■ Text block ■

+ + +

Figure 9.2.3: GPTQ compensates for rounding errors across columns using the Hessian. AWQ protects salient channels by scaling them before quantization.

9.2.2 Quantization in Practice with bitsandbytes

The bitsandbytes library by Tim Dettmers provides the simplest path to quantized inference. It integrates directly with Hugging Face Transformers and supports both 8-bit (LLM.int8()) and 4-bit (NF4/FP4) loading. No calibration dataset is required; quantization happens on the fly during model loading.

Library Shortcut: bitsandbytes 4-bit NF4 loading

The fastest path to a 4-bit model is a one-line BitsAndBytesConfig(load_in_4bit=True, bnb_4bit_quant_type="nf4") passed to from_pretrained. No calibration data, no separate quantization step, and the resulting model plugs straight into a QLoRA adapter (Section 17.2). Use this when you need a 70B-class model on a 24-48 GB GPU and do not care to invest in GPTQ or AWQ calibration runs.

Show code

pip install bitsandbytes transformers accelerate
from transformers import AutoModelForCausalLM, BitsAndBytesConfig
import torch
cfg = BitsAndBytesConfig(load_in_4bit=True, bnb_4bit_quant_type="nf4",
                         bnb_4bit_compute_dtype=torch.bfloat16,
                         bnb_4bit_use_double_quant=True)
model = AutoModelForCausalLM.from_pretrained("meta-llama/Llama-3.1-70B-Instruct",
                                             quantization_config=cfg, device_map="auto")

Code Fragment 9.2.1: Canonical bitsandbytes NF4 loading recipe. Double quantization shaves about 0.13 bits per parameter from the scale overhead.

# Example 1: Loading a model in 4-bit NF4 with bitsandbytes
from transformers import AutoModelForCausalLM, AutoTokenizer, BitsAndBytesConfig
import torch
# Configure 4-bit quantization
bnb_config = BitsAndBytesConfig(
    load_in_4bit=True,
    bnb_4bit_quant_type="nf4", # NF4 data type
    bnb_4bit_compute_dtype=torch.bfloat16, # Compute in BF16
    bnb_4bit_use_double_quant=True, # Double quantization
)
model_name = "meta-llama/Llama-3.1-8B-Instruct"
tokenizer = AutoTokenizer.from_pretrained(model_name)
model = AutoModelForCausalLM.from_pretrained(
    model_name,
    quantization_config=bnb_config,
    device_map="auto",
)
# Check memory usage
mem_bytes = model.get_memory_footprint()
print(f"Model memory: {mem_bytes / 1e9:.2f} GB")
print(f"Parameters: {sum(p.numel() for p in model.parameters()) / 1e9:.1f}B")
# Generate text
inputs = tokenizer("The key advantage of quantization is", return_tensors="pt").to("cuda")
outputs = model.generate(**inputs, max_new_tokens=50, temperature=0.7)
print(tokenizer.decode(outputs[0], skip_special_tokens=True))

Output: Model memory: 5.51 GB Parameters: 8.0B The key advantage of quantization is that it significantly reduces the memory footprint and computational requirements of large language models while maintaining most of their original performance. By representing weights with fewer bits, models can run on consumer hardware that would otherwise be insufficient for full-precision inference.

+ + +

■ Extracted material ■
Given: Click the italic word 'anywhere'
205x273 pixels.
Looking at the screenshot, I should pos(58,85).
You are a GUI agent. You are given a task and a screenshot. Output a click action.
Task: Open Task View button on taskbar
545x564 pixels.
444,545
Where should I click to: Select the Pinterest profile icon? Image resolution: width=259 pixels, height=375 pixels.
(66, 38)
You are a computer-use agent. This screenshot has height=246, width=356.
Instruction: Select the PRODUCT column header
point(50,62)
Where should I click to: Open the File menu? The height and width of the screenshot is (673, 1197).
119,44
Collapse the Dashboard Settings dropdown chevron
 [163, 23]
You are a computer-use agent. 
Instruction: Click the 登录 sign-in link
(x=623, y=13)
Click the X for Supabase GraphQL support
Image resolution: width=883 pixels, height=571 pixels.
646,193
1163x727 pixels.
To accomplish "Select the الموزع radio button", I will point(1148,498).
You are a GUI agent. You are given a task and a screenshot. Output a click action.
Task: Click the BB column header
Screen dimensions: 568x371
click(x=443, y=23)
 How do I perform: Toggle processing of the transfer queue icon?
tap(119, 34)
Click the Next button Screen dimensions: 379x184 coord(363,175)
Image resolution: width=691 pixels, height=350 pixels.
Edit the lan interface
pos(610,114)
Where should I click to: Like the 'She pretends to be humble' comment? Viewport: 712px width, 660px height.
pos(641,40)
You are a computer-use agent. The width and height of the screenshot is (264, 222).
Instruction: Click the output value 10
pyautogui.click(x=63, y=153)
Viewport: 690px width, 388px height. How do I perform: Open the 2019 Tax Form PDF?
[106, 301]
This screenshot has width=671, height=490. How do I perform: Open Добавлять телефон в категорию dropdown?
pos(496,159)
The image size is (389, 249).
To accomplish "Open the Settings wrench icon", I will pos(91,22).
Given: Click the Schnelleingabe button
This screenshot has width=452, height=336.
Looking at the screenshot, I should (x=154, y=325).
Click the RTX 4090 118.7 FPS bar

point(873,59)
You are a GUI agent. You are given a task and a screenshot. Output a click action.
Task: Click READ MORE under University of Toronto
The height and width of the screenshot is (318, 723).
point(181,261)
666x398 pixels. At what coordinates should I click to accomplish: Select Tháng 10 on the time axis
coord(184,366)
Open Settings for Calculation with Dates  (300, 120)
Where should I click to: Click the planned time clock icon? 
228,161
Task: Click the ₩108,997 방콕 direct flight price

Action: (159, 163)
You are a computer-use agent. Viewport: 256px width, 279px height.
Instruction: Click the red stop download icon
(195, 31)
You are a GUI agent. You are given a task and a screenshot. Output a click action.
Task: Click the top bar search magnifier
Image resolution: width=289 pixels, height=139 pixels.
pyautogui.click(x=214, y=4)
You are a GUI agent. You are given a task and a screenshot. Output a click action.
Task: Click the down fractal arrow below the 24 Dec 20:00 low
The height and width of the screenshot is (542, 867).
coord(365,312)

+ + +

■ Task requirements ■
Translate this sentence from the quantization text into Spanish: "No calibration dataset is required; quantization happens on the fly during model loading."

■ Solution for this problem ■
No se requiere ningún conjunto de datos de calibración; la cuantización se realiza sobre la marcha durante la carga del modelo.